*Task statement*: Locate each line in the records containing "below". Copy it.

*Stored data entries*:
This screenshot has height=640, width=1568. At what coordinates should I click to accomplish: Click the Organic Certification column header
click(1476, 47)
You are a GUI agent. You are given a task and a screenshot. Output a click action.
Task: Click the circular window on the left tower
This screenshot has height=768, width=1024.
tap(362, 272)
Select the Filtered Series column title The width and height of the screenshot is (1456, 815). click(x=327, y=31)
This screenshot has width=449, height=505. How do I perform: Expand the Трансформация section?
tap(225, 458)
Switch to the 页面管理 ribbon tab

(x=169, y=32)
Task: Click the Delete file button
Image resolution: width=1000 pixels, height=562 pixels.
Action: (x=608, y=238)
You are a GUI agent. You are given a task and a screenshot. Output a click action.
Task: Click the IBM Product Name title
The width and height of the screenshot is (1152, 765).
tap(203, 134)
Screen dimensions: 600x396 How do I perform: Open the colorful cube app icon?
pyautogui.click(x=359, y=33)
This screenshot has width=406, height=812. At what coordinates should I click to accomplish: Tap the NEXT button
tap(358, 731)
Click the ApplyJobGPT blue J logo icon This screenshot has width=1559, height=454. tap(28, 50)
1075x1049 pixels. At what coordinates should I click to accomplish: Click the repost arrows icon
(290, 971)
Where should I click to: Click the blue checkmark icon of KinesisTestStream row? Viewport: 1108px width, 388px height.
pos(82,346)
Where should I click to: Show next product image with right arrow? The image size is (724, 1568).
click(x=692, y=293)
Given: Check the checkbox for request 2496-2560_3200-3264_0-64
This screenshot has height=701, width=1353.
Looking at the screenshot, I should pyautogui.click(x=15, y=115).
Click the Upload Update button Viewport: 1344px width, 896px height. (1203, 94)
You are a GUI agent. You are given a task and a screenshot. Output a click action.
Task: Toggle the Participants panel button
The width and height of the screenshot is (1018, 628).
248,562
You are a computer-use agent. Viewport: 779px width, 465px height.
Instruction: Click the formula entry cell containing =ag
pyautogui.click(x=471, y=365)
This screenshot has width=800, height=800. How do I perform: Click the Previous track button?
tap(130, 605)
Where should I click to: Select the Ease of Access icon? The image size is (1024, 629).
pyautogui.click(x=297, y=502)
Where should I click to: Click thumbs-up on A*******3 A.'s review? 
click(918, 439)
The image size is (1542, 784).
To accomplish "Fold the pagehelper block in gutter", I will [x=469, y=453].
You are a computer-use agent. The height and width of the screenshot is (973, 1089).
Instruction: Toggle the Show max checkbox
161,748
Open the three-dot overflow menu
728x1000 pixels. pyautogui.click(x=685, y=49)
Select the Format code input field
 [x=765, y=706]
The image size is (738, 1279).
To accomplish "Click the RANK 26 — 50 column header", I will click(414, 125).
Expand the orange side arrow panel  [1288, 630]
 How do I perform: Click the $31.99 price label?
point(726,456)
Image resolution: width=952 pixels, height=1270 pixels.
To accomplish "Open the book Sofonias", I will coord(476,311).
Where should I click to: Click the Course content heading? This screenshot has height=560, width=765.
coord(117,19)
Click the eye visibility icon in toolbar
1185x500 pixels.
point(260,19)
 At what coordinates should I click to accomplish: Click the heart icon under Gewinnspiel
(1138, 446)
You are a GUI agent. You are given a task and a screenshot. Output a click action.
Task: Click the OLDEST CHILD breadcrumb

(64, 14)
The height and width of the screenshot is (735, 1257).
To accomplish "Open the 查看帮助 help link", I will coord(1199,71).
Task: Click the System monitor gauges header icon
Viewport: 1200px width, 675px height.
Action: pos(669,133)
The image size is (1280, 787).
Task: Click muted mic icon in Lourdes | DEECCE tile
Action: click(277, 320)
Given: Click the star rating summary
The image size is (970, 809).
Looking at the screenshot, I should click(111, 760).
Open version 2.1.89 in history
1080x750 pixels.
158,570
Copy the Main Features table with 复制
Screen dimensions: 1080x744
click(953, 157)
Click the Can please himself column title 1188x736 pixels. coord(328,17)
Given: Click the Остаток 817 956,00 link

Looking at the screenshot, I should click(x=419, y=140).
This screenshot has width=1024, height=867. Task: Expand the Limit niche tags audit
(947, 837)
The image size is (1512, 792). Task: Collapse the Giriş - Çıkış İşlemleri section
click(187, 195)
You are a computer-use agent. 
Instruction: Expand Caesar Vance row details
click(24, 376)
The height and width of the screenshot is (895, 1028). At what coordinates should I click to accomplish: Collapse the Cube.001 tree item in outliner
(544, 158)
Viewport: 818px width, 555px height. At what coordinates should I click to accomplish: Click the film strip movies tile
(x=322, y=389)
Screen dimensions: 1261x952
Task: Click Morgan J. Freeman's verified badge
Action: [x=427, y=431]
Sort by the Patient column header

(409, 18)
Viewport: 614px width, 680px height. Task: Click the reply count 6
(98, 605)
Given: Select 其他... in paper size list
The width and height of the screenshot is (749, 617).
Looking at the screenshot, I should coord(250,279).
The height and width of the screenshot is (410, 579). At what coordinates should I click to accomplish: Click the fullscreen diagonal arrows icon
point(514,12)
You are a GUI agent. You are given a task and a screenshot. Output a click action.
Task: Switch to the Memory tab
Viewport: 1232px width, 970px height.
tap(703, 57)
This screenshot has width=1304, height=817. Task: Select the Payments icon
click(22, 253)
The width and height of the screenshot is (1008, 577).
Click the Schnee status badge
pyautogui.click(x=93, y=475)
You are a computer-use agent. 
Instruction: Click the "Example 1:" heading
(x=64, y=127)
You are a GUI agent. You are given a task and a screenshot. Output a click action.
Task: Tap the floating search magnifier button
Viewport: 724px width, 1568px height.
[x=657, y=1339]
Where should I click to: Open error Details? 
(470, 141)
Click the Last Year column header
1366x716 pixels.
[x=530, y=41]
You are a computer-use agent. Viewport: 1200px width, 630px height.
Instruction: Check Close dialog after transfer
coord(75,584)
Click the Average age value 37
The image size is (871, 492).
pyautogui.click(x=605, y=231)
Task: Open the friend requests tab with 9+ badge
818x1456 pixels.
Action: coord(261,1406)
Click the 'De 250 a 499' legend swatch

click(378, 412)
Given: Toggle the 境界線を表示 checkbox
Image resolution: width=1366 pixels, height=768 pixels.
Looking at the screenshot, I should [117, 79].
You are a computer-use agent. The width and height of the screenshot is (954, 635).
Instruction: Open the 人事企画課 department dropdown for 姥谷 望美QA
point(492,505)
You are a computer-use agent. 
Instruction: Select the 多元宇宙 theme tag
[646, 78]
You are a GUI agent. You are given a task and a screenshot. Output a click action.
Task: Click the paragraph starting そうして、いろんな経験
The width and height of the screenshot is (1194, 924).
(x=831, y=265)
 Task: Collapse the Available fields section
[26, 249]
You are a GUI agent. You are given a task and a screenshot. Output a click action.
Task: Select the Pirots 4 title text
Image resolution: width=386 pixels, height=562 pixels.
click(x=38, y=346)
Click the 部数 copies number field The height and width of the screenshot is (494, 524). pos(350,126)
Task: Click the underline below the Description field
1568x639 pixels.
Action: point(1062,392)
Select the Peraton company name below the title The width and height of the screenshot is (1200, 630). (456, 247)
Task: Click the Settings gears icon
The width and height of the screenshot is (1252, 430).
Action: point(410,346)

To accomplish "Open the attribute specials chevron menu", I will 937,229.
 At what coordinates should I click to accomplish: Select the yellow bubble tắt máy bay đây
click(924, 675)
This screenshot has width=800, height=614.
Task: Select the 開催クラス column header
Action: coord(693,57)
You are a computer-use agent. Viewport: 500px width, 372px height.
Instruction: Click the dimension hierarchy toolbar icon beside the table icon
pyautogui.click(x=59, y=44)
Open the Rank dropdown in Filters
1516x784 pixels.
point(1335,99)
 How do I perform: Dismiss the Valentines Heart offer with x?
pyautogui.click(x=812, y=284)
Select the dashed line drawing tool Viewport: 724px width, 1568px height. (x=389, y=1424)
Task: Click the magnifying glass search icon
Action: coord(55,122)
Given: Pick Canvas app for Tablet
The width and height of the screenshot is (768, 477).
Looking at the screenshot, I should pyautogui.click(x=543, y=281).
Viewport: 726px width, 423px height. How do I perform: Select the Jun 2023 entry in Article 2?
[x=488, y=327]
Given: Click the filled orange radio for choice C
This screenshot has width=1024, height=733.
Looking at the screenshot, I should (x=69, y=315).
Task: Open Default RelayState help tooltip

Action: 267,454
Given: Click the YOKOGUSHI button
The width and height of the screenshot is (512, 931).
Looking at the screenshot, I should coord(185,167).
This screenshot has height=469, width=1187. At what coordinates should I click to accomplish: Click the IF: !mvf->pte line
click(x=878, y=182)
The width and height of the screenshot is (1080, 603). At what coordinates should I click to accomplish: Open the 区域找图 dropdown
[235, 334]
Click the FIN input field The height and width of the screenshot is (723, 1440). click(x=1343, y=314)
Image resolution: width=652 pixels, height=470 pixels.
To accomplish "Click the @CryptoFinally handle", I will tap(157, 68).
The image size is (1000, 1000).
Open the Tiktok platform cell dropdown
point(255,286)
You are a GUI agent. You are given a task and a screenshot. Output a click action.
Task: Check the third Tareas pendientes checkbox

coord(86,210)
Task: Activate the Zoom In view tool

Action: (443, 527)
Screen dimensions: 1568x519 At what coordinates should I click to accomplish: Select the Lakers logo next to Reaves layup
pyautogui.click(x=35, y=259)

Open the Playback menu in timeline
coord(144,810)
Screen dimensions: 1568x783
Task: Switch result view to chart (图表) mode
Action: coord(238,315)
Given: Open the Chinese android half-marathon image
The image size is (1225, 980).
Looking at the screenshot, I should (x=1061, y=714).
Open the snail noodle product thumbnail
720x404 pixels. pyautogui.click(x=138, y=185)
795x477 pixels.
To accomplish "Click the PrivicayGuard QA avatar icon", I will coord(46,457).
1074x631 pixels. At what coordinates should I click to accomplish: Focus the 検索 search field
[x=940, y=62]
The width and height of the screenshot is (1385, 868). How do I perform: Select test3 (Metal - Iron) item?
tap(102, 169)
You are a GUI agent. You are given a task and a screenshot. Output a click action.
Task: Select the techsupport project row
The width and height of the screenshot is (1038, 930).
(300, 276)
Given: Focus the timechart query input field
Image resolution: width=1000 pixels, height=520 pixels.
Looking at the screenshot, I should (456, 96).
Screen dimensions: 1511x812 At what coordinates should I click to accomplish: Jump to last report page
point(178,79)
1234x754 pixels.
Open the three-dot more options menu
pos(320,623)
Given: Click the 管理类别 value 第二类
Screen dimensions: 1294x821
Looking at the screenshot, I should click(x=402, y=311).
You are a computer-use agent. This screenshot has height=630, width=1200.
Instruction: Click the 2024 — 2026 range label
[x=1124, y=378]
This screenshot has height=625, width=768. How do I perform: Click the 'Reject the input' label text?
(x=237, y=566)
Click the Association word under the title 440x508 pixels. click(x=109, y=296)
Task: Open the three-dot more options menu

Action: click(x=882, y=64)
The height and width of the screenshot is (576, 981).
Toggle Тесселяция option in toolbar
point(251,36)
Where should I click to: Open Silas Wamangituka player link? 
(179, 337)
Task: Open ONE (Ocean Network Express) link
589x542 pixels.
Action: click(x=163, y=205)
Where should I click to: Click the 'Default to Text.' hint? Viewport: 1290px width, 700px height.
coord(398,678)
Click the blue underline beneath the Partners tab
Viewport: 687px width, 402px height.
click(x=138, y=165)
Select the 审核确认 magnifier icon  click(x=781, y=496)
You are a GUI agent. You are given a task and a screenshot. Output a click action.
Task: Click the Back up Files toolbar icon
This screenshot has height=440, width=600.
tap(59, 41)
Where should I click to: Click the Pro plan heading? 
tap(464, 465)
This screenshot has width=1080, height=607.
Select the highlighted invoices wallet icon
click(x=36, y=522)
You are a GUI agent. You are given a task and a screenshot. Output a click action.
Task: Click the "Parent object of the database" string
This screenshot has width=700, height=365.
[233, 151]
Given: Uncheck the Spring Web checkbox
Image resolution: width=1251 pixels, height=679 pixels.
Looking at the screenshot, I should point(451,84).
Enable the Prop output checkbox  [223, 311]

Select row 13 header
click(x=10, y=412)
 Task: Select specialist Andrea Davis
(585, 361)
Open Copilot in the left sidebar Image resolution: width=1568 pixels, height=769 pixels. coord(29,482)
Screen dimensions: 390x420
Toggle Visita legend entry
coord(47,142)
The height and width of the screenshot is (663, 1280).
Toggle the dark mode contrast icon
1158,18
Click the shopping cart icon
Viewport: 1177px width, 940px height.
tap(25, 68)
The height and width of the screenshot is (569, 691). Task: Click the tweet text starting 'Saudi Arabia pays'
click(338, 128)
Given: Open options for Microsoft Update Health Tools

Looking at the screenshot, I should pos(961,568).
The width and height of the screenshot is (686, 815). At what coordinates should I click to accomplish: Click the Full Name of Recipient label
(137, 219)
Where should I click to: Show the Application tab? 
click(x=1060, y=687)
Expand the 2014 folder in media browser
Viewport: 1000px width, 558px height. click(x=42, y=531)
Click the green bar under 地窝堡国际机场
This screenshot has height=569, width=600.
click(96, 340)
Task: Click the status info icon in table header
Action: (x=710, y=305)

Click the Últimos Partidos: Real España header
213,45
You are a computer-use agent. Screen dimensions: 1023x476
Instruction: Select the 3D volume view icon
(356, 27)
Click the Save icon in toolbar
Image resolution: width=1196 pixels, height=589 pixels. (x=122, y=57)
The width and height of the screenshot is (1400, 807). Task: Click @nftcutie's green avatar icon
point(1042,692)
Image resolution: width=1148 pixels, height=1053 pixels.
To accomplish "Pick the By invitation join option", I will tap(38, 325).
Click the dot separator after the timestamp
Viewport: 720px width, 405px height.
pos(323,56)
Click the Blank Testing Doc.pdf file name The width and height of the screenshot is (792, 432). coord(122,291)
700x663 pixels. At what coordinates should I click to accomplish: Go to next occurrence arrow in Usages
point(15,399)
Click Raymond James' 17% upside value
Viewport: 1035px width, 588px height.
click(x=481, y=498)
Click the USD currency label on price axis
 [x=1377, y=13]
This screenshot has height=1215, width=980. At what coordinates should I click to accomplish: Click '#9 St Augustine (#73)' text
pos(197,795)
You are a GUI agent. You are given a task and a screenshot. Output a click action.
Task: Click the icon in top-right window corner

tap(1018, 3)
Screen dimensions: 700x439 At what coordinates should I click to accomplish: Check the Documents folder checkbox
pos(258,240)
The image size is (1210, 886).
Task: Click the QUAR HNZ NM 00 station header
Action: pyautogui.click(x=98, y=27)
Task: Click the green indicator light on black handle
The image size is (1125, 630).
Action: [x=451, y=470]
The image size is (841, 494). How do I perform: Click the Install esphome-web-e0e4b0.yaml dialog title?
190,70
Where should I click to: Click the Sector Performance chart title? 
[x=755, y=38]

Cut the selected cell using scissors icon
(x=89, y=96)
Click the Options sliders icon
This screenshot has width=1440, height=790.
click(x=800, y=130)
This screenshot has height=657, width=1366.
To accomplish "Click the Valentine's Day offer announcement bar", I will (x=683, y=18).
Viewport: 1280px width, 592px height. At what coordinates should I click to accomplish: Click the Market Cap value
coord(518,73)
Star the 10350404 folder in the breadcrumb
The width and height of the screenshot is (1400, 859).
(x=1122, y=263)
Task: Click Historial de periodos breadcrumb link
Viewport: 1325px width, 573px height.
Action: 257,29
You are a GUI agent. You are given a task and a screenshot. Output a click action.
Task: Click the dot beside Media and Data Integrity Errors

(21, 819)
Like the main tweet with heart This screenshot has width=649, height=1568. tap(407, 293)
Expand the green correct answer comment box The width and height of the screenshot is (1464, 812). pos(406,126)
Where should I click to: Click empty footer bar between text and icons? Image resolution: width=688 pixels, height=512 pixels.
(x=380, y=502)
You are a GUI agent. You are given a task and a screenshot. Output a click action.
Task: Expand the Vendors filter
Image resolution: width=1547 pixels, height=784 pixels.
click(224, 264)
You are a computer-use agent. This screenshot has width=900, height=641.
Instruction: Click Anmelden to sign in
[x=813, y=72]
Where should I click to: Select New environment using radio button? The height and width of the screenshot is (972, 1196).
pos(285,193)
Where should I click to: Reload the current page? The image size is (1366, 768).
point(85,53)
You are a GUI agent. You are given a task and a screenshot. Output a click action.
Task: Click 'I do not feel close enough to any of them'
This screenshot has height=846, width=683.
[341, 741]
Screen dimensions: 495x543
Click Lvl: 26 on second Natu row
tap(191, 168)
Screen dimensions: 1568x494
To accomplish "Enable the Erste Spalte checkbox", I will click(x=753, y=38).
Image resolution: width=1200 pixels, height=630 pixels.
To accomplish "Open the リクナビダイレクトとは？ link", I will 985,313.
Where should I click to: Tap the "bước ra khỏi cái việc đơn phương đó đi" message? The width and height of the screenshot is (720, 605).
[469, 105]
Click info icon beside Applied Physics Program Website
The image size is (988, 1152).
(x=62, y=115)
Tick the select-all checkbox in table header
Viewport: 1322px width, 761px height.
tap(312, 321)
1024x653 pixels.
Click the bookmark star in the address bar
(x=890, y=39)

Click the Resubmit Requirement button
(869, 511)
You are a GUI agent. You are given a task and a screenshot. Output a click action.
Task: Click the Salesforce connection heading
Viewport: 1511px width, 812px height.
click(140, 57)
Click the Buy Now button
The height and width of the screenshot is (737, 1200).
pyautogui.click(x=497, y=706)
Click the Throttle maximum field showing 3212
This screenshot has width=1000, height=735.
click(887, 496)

*Answer section*:
Task: Click the underline below the Description field
Select the Peraton company name below the title The width and height of the screenshot is (1200, 630). (456, 247)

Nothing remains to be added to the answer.